ADDENDUM TO “WHIRLIGIG WORLD”5
When Mission of Gravity was finished in late 1952, I had a perfectly honest degree in astronomy. I nevertheless made a few mistakes, including one in basic physics; I said, somewhere in the story, that the Bree would sail faster with the wind behind her. Predictably, a sailor caught that one. More seriously, I erroneously took for granted that the figure of rotation which was Mesklin would be an oblate spheroid, and did all the gravity calculation (on a slide rule) assuming that most of its mass was degenerate matter very close to the center. John Campbell told me when he accepted the story that a mathematician had told him that Euler must be spinning in his grave, but I still don’t know what theorem I violated. More usefully, a few years after the story was published, members of the M.I.T. Science Fiction Society (MITSFS) managed to get enough computer time to figure out more nearly what the planet’s shape would be. They were presumably right; all I could console myself with was the realization that I had written the story to give pleasure to people even if that wasn’t quite the specific pleasure I’d had in mind. I eventually did get a computer, wrote a relevant program in BASIC6, and came up with an object looking more like the discus used in field and track sports — an object fairly sharply curved at the poles, much flatter in the midlatitudes, and coming almost to a real edge at the equator. With arbitrarily chosen three g’s at the equator, the polar gravity came out to only about 275, as I recall. I assume that readers with appropriate background knowledge and computer hardware will want to check this. Maybe someone will want to write a book on the things that minor differences in the basic assumptions will do to Mesklin?s shape. Personally, I wound up doing forty years of high school teaching instead of being an astronomer essentially because of my mathematical weaknesses.
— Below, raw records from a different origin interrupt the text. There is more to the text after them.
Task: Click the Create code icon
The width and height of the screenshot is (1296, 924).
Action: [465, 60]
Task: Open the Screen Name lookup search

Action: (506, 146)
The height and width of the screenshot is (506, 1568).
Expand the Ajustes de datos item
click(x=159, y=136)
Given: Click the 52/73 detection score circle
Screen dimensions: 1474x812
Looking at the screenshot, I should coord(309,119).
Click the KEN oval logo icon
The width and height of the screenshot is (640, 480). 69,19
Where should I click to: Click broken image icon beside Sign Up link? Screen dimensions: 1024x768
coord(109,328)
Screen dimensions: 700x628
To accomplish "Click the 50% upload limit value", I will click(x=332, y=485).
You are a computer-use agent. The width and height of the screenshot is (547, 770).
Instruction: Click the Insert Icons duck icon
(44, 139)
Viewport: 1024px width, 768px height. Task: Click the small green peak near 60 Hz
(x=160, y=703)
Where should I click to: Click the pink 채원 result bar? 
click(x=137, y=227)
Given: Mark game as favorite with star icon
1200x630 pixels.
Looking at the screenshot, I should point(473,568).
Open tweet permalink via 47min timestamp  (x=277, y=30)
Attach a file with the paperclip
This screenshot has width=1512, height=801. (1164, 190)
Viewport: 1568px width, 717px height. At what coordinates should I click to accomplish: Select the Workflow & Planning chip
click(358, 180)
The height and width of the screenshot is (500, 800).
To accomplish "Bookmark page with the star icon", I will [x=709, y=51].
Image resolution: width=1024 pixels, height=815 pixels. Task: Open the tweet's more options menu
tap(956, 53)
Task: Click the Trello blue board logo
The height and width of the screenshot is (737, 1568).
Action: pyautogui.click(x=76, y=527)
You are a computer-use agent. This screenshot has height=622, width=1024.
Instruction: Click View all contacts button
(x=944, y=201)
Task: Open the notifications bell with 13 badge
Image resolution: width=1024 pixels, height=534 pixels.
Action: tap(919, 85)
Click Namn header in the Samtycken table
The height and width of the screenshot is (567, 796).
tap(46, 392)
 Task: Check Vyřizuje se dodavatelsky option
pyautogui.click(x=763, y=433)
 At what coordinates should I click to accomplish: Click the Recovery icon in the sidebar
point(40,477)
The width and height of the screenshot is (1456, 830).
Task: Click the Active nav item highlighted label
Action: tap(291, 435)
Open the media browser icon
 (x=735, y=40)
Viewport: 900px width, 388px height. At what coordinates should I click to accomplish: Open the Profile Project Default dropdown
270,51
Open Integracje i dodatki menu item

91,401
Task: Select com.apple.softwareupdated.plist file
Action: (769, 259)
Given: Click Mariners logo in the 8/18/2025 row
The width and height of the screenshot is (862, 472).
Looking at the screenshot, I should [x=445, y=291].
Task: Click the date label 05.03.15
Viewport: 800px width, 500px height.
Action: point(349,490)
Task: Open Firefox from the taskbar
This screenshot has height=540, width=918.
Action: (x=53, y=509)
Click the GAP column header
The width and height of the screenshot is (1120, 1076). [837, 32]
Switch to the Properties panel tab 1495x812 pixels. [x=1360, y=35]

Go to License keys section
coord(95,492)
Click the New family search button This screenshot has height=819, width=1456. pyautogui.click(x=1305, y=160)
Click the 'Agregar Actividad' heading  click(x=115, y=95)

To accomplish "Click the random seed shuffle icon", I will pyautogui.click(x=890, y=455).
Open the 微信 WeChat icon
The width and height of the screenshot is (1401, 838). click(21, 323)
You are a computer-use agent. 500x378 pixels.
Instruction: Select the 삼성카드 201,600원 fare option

HAL CLEMENT is a grand old man of SF, one of the last of the living classic writers of the 1940s/’50s golden age of SF adventure. Here is the core of his accomplishment in two novels, two stories, and an article. Mission of Gravity is his most famous work; its sequel, Star Light, was a Hugo Award nominee, and the essay on Mesklin, the oddly shaped planet featured in the novels, is a foundation document of modern hard SF. Clement is the writer who taught later generations of SF writers — from Poul Anderson to Larry Niven to Gregory Benford, Greg Bear, and many others — how to use science rigorously in SF. His work is as vivid, exciting, and inspiring as ever and a must for anyone who truly loves science fiction.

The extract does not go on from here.